■ Input
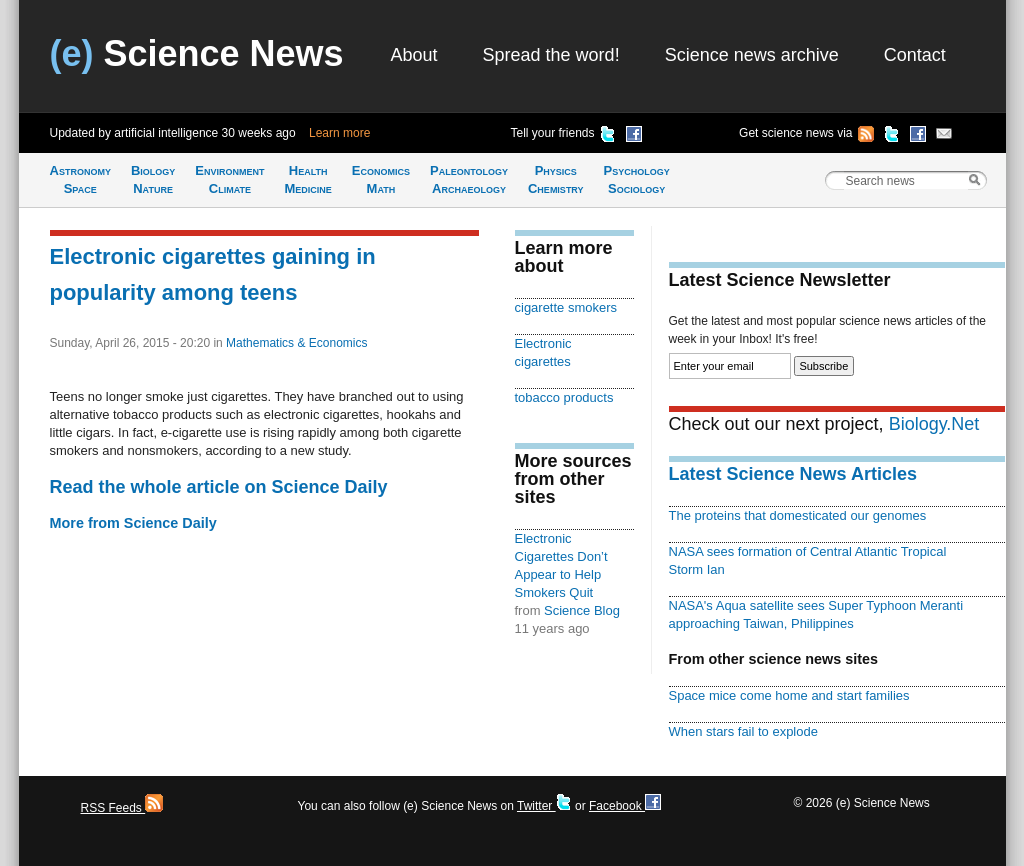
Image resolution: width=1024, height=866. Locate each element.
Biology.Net (934, 424)
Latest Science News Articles (793, 474)
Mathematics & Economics (296, 343)
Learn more (339, 133)
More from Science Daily (133, 523)
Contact (915, 55)
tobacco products (564, 397)
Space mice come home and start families (789, 695)
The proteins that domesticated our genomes (798, 515)
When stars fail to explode (743, 731)
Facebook (625, 806)
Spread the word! (551, 55)
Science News (197, 53)
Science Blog (582, 610)
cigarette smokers (566, 307)
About (414, 55)
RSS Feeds (122, 808)
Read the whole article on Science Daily (219, 487)
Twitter (544, 806)
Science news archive (752, 55)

■ Your task
For the records above, give every line again exactly and skip the pictures.

■ Reply to the exercise
Image resolution: width=1024, height=866. Locate each element.
Biology.Net (934, 424)
Latest Science News Articles (793, 474)
Mathematics & Economics (296, 343)
Learn more (339, 133)
More from Science Daily (133, 523)
Contact (915, 55)
tobacco products (564, 397)
Space mice come home and start families (789, 695)
The proteins that domesticated our genomes (798, 515)
When stars fail to explode (743, 731)
Facebook (625, 806)
Spread the word! (551, 55)
Science News (197, 53)
Science Blog (582, 610)
cigarette smokers (566, 307)
About (414, 55)
RSS Feeds (122, 808)
Read the whole article on Science Daily (219, 487)
Twitter (544, 806)
Science news archive (752, 55)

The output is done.